[EXTRAIT DU DOCUMENT]

Paris (awp/afp) - Des pratiques anticoncurrentielles graves et de longue durée, affectant des consommateurs parfois vulnérables et empêchant les réseaux d'opticiens de fixer leurs prix: le gendarme de la concurrence français n'a pas mâché ses mots jeudi, en sanctionnant lourdement le lunettier italien Luxottica.

Cette amende de 125 millions d'euros est la troisième la plus élevée cette année infligée par l'Autorité de la concurrence, après les 500 millions exigés du géant américain Google pour ne pas avoir négocié "de bonne foi" avec les éditeurs de presse sur la rémunération de la reprise de leurs contenus, et les 200 millions d'euros qui ont sanctionné les pratiques publicitaires du même groupe.

Interrogé par l'AFP, EssilorLuxottica, lui-même né en 2018 d'une fusion houleuse entre Luxottica, premier fournisseur mondial de montures de marques prestigieuses (Prada, Chanel, Ray-Ban...) et le français Essilor, leader mondial des verres ophtalmiques, n'a pas fait de commentaires sur cette décision susceptible de faire l'objet d'un recours, dans l'immédiat.

L'Autorité de la concurrence a sévi après avoir établi, au terme d'une enquête au long cours lancée en 2009, que Luxottica avait imposé de 2005 à 2014 à ses distributeurs, les opticiens de l'Hexagone, des prix de vente au détail dits "conseillés" pour les lunettes de vues et solaires, et conclu avec eux des contrats "interprétés comme interdisant les remises et les promotions".

[/EXTRAIT DU DOCUMENT]
[DONNÉES EXTRAITES]

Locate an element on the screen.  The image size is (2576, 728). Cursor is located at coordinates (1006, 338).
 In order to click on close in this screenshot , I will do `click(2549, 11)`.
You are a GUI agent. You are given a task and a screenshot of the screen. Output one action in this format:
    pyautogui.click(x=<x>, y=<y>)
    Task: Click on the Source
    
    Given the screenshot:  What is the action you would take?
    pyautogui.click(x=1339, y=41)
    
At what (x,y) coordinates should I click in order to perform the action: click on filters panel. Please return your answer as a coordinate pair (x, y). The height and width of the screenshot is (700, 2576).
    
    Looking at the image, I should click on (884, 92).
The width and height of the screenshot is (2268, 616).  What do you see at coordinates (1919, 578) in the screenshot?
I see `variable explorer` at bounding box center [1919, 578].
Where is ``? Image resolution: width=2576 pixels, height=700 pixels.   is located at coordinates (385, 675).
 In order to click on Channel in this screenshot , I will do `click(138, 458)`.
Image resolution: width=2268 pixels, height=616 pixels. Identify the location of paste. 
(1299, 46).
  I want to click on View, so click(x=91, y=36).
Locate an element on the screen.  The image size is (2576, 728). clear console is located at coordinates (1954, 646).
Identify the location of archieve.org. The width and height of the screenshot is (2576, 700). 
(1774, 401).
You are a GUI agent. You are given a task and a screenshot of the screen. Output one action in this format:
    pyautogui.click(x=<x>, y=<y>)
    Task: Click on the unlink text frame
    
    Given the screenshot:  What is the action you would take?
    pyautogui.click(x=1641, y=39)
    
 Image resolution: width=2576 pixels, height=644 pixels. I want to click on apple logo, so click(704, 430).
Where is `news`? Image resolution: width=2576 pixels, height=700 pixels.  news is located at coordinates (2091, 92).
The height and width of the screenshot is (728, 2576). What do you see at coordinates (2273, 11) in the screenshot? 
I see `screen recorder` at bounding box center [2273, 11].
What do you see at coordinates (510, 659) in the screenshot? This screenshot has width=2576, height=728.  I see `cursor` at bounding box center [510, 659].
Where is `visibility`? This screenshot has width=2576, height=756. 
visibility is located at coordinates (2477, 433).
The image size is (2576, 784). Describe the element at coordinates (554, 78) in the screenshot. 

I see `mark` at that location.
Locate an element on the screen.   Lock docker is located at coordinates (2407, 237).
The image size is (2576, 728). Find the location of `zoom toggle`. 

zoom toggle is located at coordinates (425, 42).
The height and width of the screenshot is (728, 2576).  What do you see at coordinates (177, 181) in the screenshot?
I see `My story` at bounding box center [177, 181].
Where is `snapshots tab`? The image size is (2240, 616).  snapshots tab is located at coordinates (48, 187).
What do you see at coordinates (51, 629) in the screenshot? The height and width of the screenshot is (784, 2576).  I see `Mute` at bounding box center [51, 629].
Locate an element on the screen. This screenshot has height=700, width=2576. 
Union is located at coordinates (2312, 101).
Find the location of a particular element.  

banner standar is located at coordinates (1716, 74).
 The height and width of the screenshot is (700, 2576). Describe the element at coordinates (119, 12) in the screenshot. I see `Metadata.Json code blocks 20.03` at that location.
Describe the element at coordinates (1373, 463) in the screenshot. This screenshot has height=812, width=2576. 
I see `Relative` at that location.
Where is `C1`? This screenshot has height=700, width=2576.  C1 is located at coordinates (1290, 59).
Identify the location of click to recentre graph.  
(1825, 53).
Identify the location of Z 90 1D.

[/DONNÉES EXTRAITES]

CONSIGNE: Reproduisez en entier, sans rien modifier, l'article ci-dessus sur l'amende infligée à Luxottica.

RÉPONSE RÉDIGÉE:
Paris (awp/afp) - Des pratiques anticoncurrentielles graves et de longue durée, affectant des consommateurs parfois vulnérables et empêchant les réseaux d'opticiens de fixer leurs prix: le gendarme de la concurrence français n'a pas mâché ses mots jeudi, en sanctionnant lourdement le lunettier italien Luxottica.

Cette amende de 125 millions d'euros est la troisième la plus élevée cette année infligée par l'Autorité de la concurrence, après les 500 millions exigés du géant américain Google pour ne pas avoir négocié "de bonne foi" avec les éditeurs de presse sur la rémunération de la reprise de leurs contenus, et les 200 millions d'euros qui ont sanctionné les pratiques publicitaires du même groupe.

Interrogé par l'AFP, EssilorLuxottica, lui-même né en 2018 d'une fusion houleuse entre Luxottica, premier fournisseur mondial de montures de marques prestigieuses (Prada, Chanel, Ray-Ban...) et le français Essilor, leader mondial des verres ophtalmiques, n'a pas fait de commentaires sur cette décision susceptible de faire l'objet d'un recours, dans l'immédiat.

L'Autorité de la concurrence a sévi après avoir établi, au terme d'une enquête au long cours lancée en 2009, que Luxottica avait imposé de 2005 à 2014 à ses distributeurs, les opticiens de l'Hexagone, des prix de vente au détail dits "conseillés" pour les lunettes de vues et solaires, et conclu avec eux des contrats "interprétés comme interdisant les remises et les promotions".